Synergistic Intercalation and Vacancy Engineering Boosting Superior Rate Performance for High-Performance Potassium Storage

Abstract In this work, a dual-strategy approach of Ti-intercalation and Mo vacancies was utilized to engineer VMo-Ti-MoSe2, aiming to enhance the electrochemical performance of potassium-ion batteries (PIBs). The intercalation strategy reduces the band gap and expands the layer spacing of MoSe2, which alleviates the volume expansion during potassiation/depotassiation processes and accelerates the rapid migration of potassium ions. Furthermore, the engineered Mo vacancies not only facilitate the excitation and conduction of electrons but also significantly accelerate carrier transfer, thereby enhancing the reaction kinetics during the charge/discharge process. Additionally, these vacancies provide abundant active sites that ensure a more stable and superior potassium ion adsorption capability. More importantly, in-situ X-ray diffraction and in-situ Raman spectroscopy, coupled with density functional theory calculations, elucidate the potassification/depotassification behaviors of VMo-Ti-MoSe2 anode during the cycling process.
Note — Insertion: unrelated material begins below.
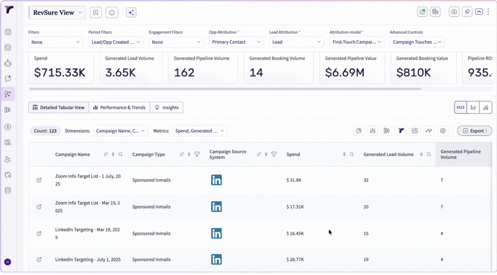
Task: Switch to the #123 numeric display mode
Action: click(460, 107)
Consequently, VMo-Ti-MoSe2 anode demonstrates an outstanding cycling performance, retaining of 360.1 mAh g-1 after 100 cycles at 2 A g-1. It also delivers a high rate capability of 270.9 mAh g-1 at 5 A g-1. This study shows that vacancy and intercalation strategies significantly enhance the electrochemical performance of PIBs and may be applicable to other battery systems to achieve higher capacity and better cycling stability.